* [Exercise brief]: Please find every line in the entries below that contains the string "agent", and copy it.

* [Given information]:
────────

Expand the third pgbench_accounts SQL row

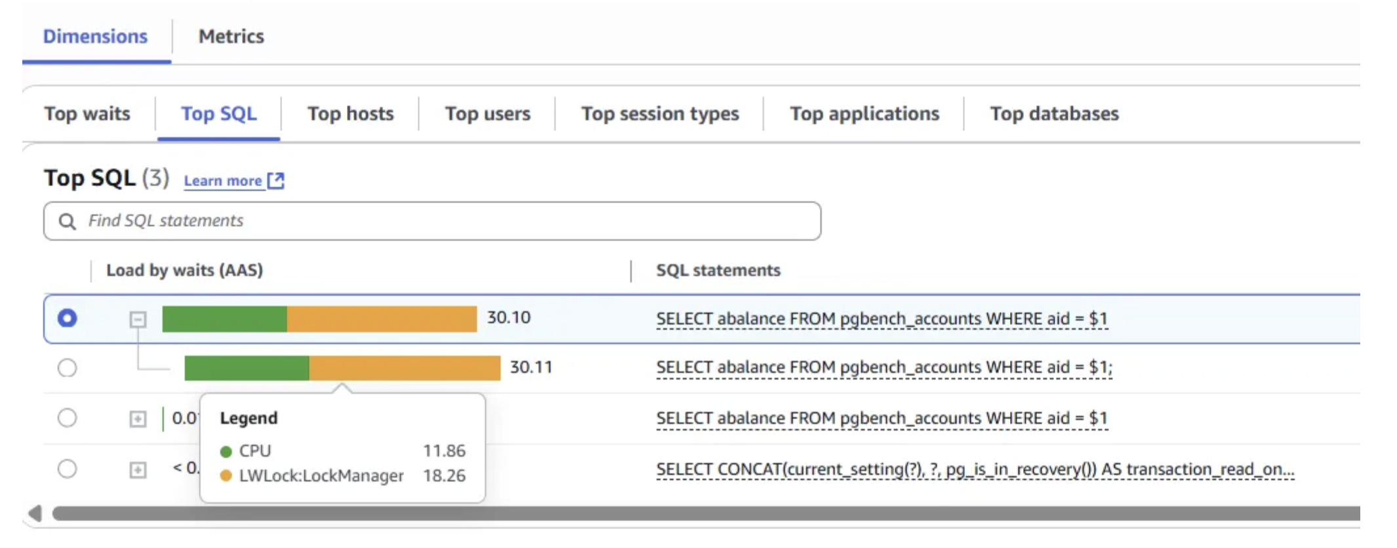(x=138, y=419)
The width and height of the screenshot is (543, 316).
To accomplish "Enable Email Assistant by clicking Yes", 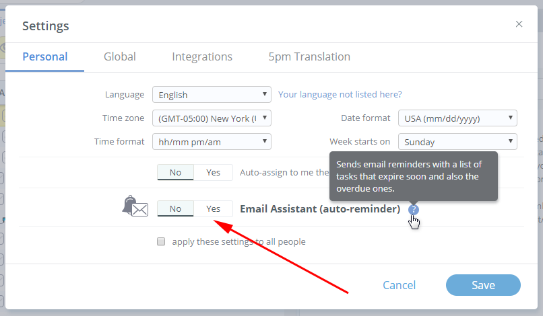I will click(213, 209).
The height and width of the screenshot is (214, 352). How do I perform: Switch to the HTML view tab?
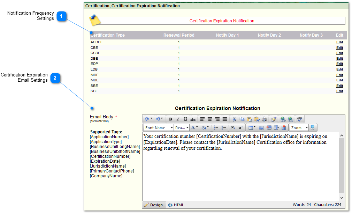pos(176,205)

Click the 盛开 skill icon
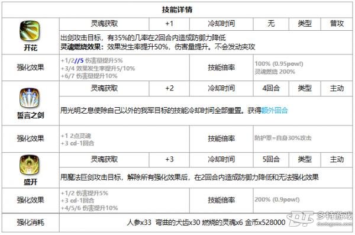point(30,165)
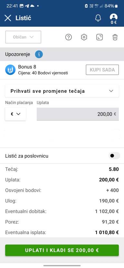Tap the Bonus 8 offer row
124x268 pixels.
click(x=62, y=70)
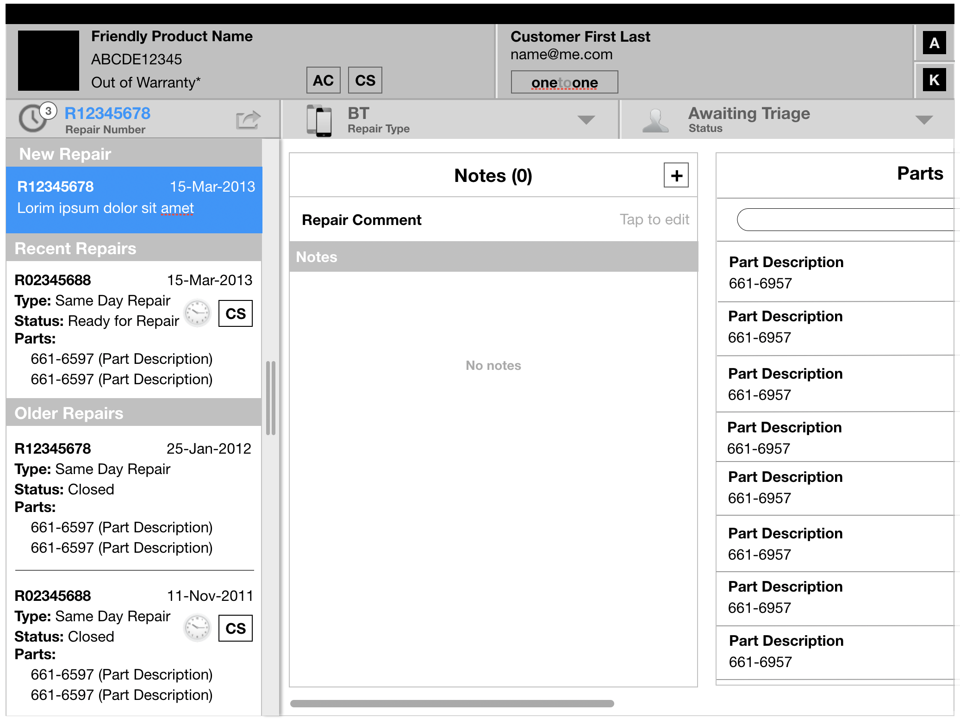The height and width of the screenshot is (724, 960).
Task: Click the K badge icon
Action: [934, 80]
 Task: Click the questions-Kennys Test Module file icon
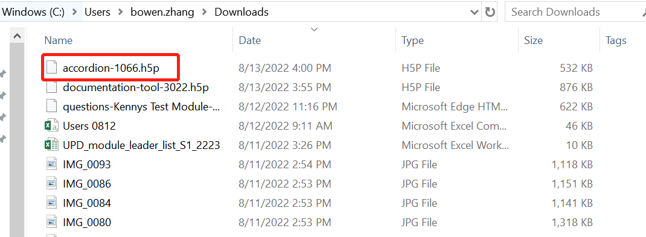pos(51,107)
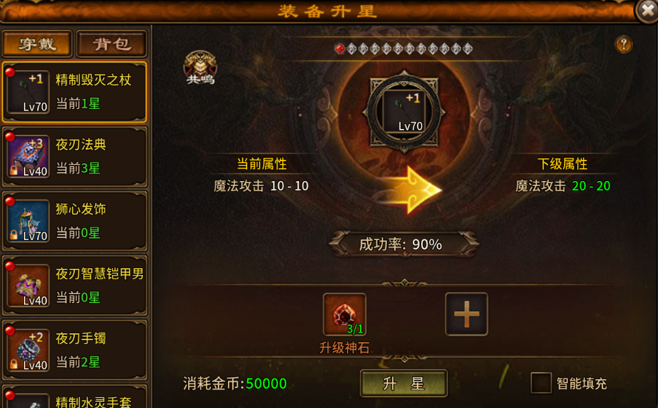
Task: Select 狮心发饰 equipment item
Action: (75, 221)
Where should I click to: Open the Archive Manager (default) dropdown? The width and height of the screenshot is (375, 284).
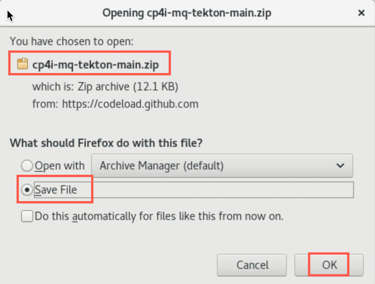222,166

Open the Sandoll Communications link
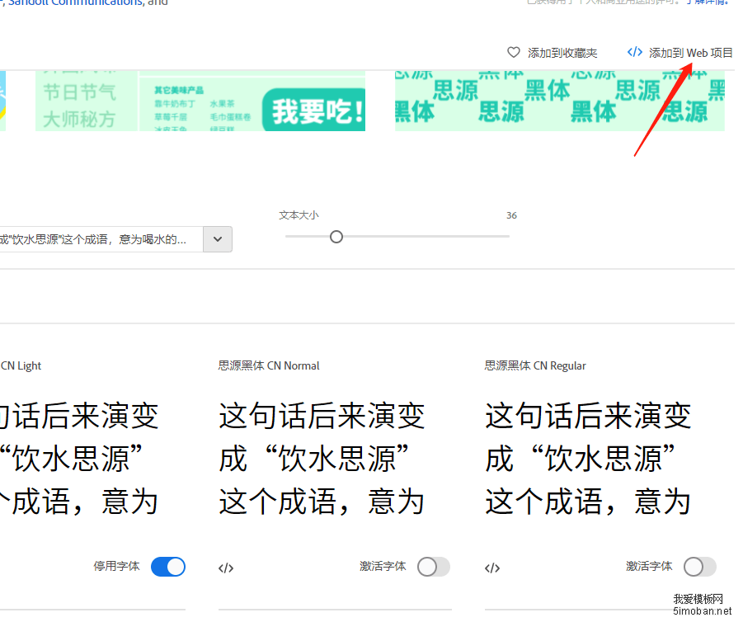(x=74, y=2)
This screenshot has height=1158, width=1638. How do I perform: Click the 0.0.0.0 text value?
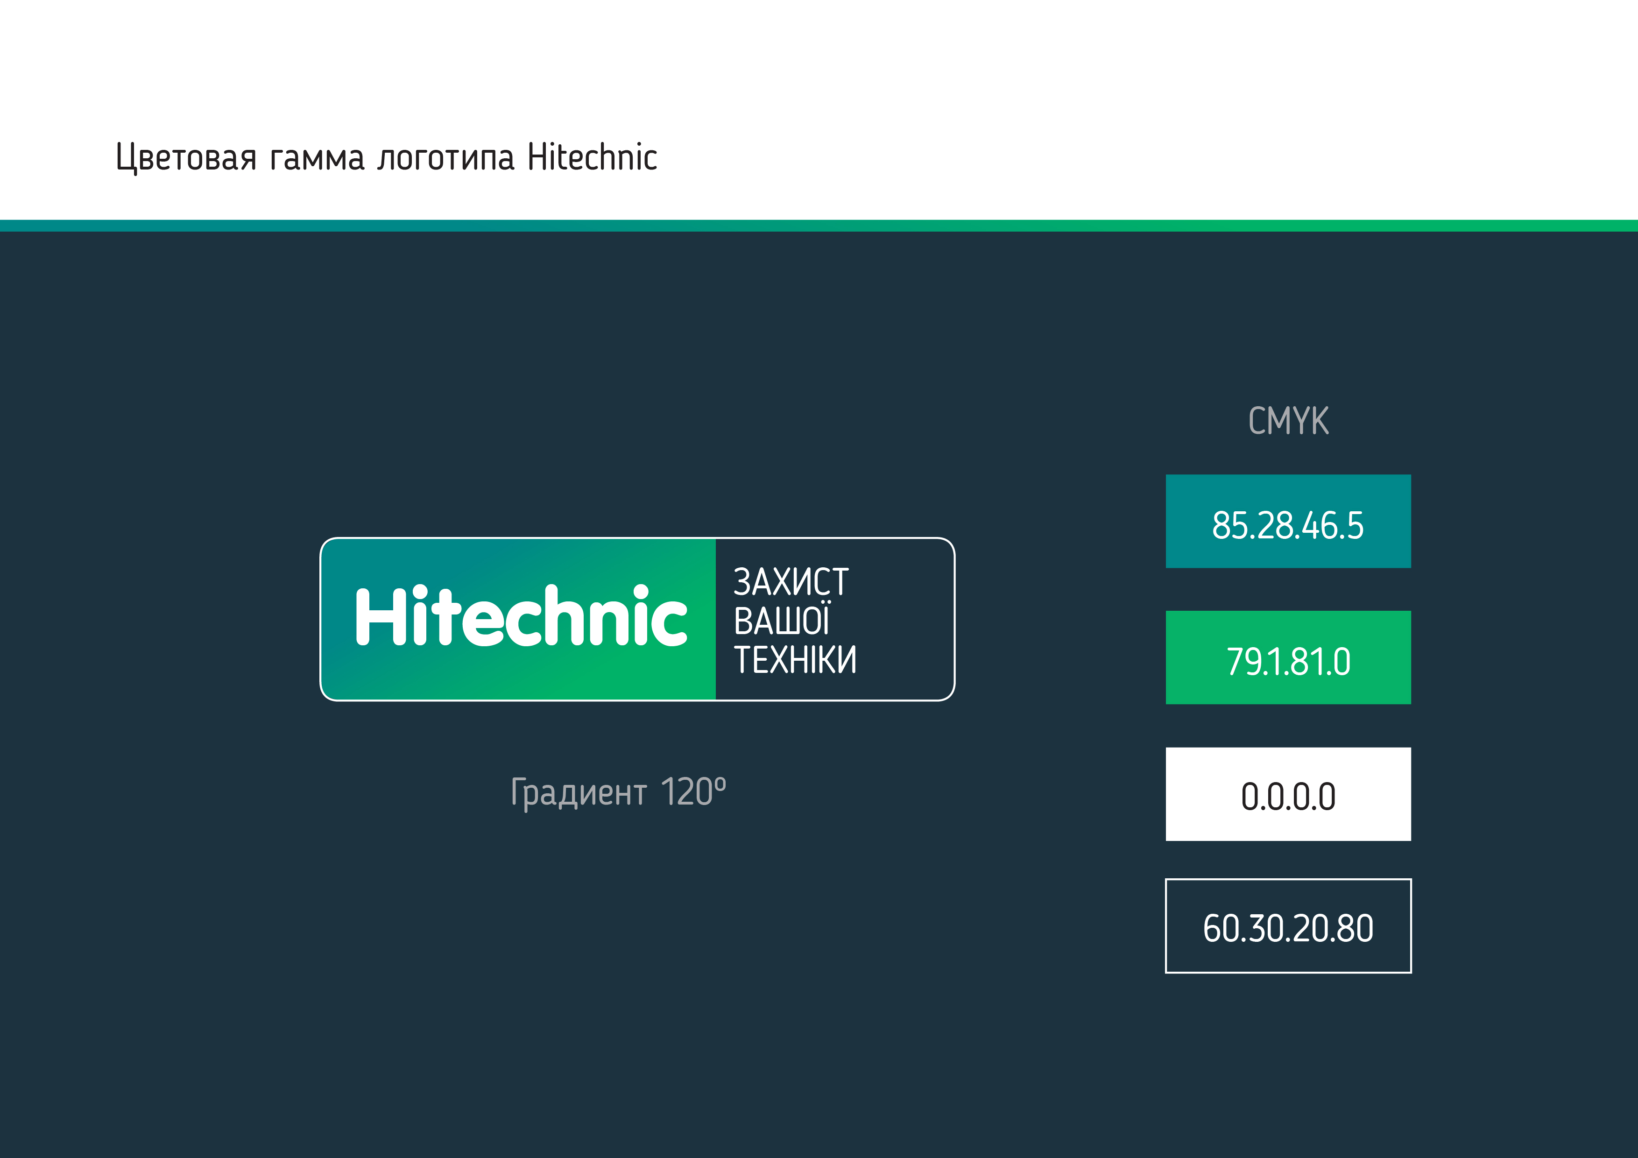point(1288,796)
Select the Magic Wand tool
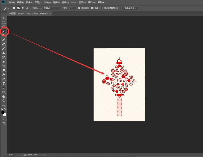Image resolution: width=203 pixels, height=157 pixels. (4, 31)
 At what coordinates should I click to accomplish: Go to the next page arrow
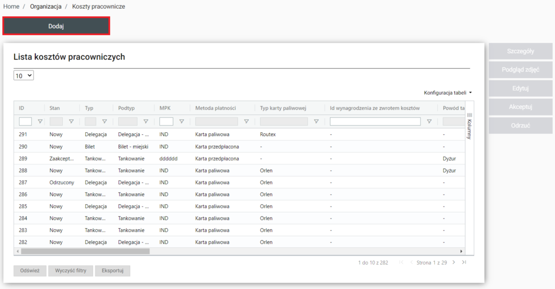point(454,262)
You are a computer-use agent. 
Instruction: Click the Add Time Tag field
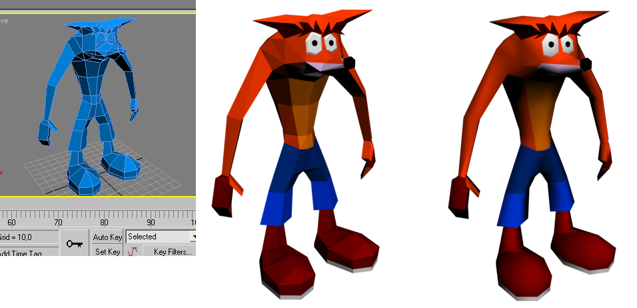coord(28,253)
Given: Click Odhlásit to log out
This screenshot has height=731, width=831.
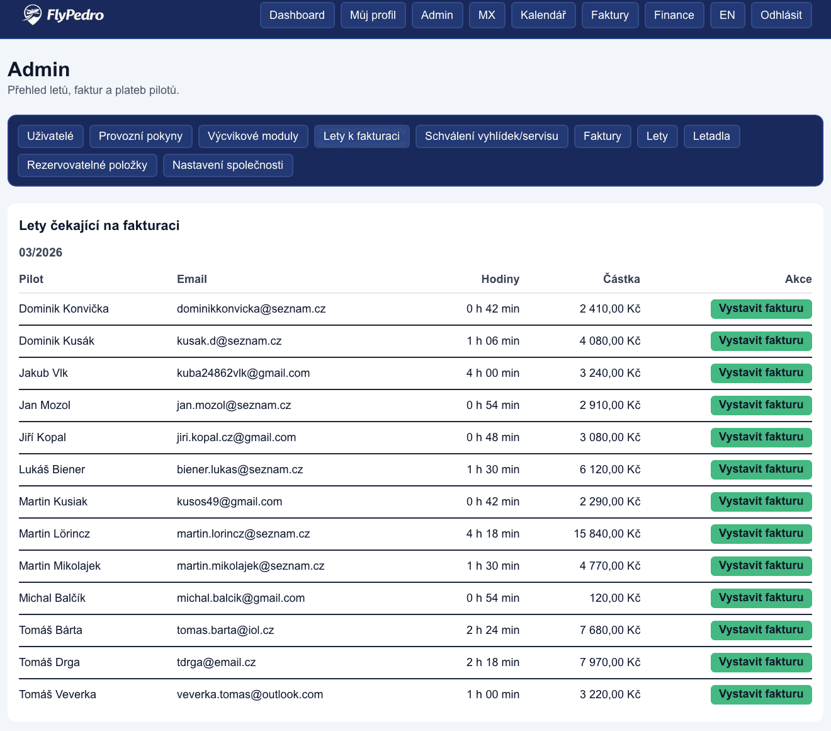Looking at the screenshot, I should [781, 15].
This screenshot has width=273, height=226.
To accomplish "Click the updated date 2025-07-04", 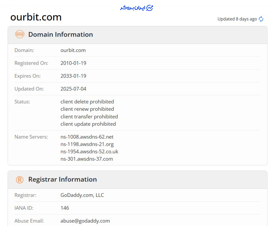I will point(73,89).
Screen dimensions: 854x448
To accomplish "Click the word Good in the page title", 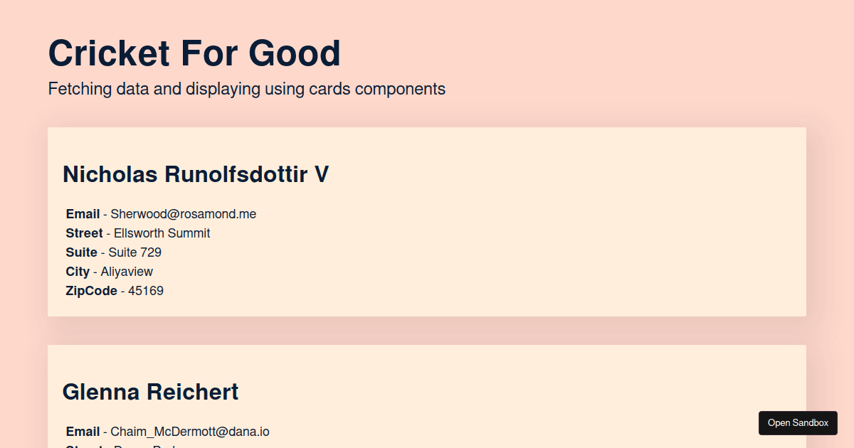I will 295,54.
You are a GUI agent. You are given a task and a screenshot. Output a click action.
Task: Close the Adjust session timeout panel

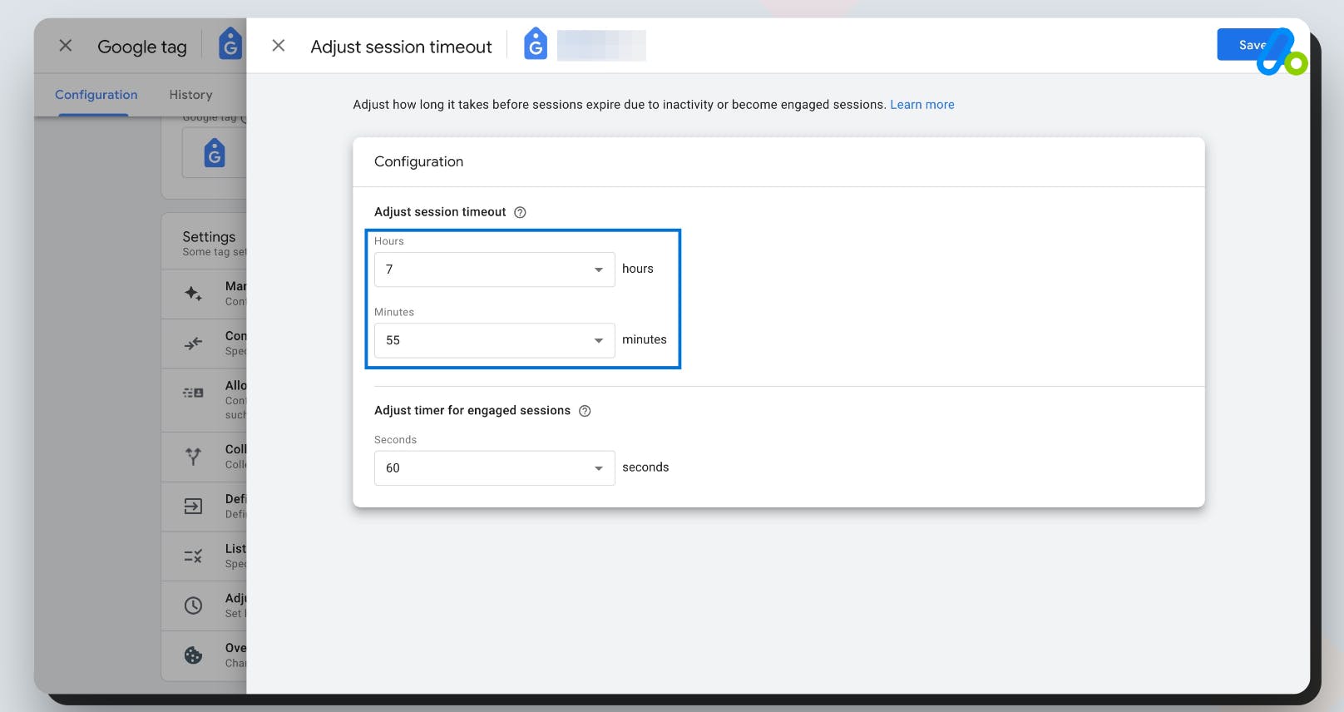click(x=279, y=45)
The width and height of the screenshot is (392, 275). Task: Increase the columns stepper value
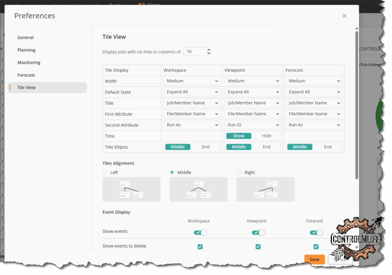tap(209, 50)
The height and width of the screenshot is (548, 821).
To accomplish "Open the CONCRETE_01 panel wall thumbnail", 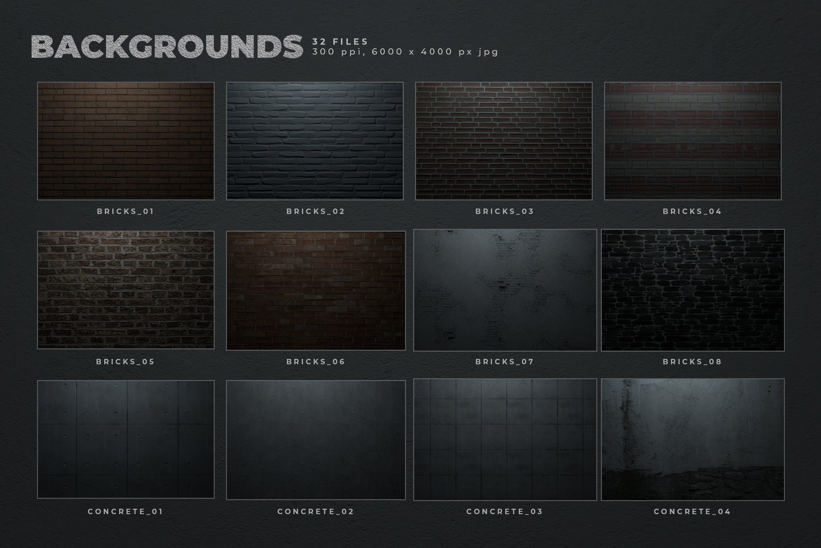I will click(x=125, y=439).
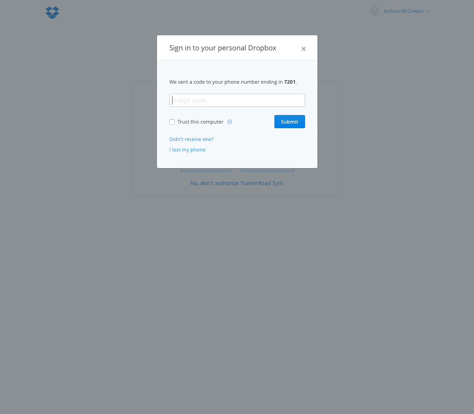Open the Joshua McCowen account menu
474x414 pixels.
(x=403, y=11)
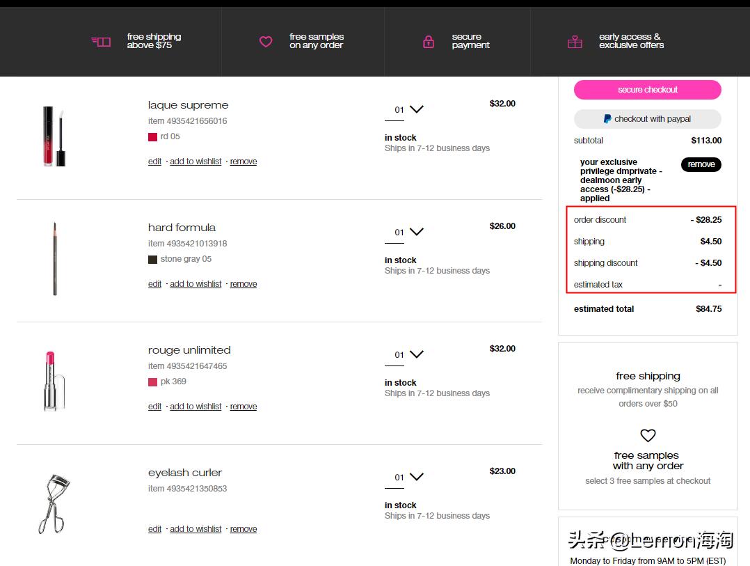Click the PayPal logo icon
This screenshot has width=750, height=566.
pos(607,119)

────────

* [Expected output]:
You are a computer-use agent. 
You are a GUI agent. You are given a task and a screenshot. Output a click action.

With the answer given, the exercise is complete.